An alternative strategy would be to allow tenants a chance to renew their leases before any rental rate increase takes effect, in order to reduce tenant turnover rates and the associated costs associated with finding a replacement occupant.

2. Repairs

Repairs are the easiest thing under your control that can impact how much money you receive in profit. You can even make money with your Brisbane property management company by preemptively performing repairs before they become an issue. Simple tasks like installing seasonal services for HVAC units or clearing gutters ahead of the rainy season could save thousands over time.

Prior to your tenant taking possession of your rental property, completing a comprehensive move-in/move-out checklist will enable you to distinguish normal wear and tear from more extensive renovations that might be required in order for their continued occupancy.

Management and repair tasks can be time-consuming, which is why hiring professionals makes more sense. Professionals have access to a vast network of contractors that will give them better rates than working solo.

Your handyman will also take care of smaller jobs like fixing leaky toilets and changing light bulbs quickly and efficiently, saving you from dealing with these tasks yourself.

A simple internet search will show that property managers typically maintain a maintenance reserve fund of at least $500 to $1,000 to pay for unexpected repairs and maintenance needs as they arise, or fund more complex projects, like renovations.

3. Taking Advantage of Tax Benefits

Real estate investment can be a lucrative means to both create income and build owner equity, but many investors don’t realize it also comes with multiple tax advantages, making the process more manageable than they anticipate.

As an example, many operating expenses related to your rental business are tax deductible – such as property management fees, maintenance costs and mortgage interest payments. It is important to remember that deductions must be both usual and necessary in nature.

As a landlord, if you hire employees or independent contractors to manage your property management business – including property managers, painters, and repairmen. Any insurance premiums incurred can also be deducted as expenses.

Assuming you hire an attorney to represent you in legal matters such as evictions or lawsuits, any expenses related to their services can be deducted as tax deductible expenses. This applies to fees you pay accountants, real estate investment advisors and others providing related services related to property management businesses.

To take full advantage of these tax benefits, a good system for tracking rental expenses and receipts must be established – this can best be accomplished using software.

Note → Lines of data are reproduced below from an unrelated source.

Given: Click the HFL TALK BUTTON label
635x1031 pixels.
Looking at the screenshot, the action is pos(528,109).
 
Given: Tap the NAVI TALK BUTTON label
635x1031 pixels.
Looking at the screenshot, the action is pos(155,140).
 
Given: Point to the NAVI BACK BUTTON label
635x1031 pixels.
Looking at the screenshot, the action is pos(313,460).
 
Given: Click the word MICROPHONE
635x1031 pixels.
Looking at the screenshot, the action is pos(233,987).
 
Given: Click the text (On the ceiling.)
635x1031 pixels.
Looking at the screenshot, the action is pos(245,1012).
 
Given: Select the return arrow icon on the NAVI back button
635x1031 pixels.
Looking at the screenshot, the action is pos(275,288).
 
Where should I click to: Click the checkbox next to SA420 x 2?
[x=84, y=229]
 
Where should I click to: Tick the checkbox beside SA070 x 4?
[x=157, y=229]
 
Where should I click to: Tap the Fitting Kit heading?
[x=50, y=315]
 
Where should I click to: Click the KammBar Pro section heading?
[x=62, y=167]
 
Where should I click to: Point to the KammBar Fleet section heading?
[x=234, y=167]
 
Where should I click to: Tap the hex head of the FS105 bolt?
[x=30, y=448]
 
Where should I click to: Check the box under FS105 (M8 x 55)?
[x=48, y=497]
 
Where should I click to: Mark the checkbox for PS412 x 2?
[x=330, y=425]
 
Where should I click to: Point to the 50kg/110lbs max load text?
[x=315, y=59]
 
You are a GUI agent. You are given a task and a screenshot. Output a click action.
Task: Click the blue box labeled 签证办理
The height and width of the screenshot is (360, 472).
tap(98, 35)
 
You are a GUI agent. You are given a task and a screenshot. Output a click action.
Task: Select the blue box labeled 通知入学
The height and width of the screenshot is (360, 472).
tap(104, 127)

As is true for any business venture, working with an experienced real estate investing and tax professional is always wise to ensure you take full advantage of any available tax breaks while paying at the lowest possible tax rate.

4. Management Fees

Working for or being your own property management company can make you money, overall, if you can reduce vacancy periods and collect rent on time – however, if that’s not the case, fees may be something you can apply to gain some extra money.

According to this blog, property managers generally charge between 8-13% of gross monthly rent as their management fee; this may differ depending on the type of property and how many units are managed by the management firm.

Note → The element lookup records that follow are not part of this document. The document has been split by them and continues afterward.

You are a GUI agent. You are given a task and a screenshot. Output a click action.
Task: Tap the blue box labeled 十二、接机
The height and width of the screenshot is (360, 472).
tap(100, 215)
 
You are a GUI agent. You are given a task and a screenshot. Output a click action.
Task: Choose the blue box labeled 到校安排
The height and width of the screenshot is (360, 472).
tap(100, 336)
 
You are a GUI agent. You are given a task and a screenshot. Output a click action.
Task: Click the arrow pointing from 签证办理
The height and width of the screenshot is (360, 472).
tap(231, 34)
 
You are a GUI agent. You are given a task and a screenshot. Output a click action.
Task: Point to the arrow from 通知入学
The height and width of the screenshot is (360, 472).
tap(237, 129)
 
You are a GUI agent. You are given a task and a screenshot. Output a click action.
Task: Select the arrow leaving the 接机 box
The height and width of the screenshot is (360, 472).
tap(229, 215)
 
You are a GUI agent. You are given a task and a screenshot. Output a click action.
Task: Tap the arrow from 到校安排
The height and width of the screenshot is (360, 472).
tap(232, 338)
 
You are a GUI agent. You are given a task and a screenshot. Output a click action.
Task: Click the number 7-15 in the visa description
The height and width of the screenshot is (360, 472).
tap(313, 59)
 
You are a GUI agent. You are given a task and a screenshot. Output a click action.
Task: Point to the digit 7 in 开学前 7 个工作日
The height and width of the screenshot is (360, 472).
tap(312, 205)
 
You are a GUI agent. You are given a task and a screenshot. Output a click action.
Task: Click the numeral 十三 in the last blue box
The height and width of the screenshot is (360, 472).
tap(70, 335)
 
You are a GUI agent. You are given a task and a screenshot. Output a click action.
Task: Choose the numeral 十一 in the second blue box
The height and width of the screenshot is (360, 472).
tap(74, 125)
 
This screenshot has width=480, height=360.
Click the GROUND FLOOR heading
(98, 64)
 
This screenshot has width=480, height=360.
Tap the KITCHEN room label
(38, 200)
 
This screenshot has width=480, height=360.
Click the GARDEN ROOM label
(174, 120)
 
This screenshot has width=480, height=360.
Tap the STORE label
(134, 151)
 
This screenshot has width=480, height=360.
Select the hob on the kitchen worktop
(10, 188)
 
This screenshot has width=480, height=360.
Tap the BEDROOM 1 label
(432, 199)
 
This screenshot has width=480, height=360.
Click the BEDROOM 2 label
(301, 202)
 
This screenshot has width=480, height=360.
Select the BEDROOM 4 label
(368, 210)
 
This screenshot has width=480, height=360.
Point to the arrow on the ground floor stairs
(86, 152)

It is crucial that you understand all of the management fees and how they are structured. There are two common approaches: “rent due” or “rent collected.” When fees are calculated based on “rent due”, payment should still be expected even if your property is vacant; this could potentially waste your money by covering fees that don’t belong to you.

Management fees may also be structured based on “rent collected.” This option is more beneficial to clients as they only pay fees when you collect rent themselves. Since vacant properties require additional care from management companies (i.e. weekly inspections for break-ins or the presence of squatters), this payment structure should be carefully considered before accepting management fees based on “rent collected.”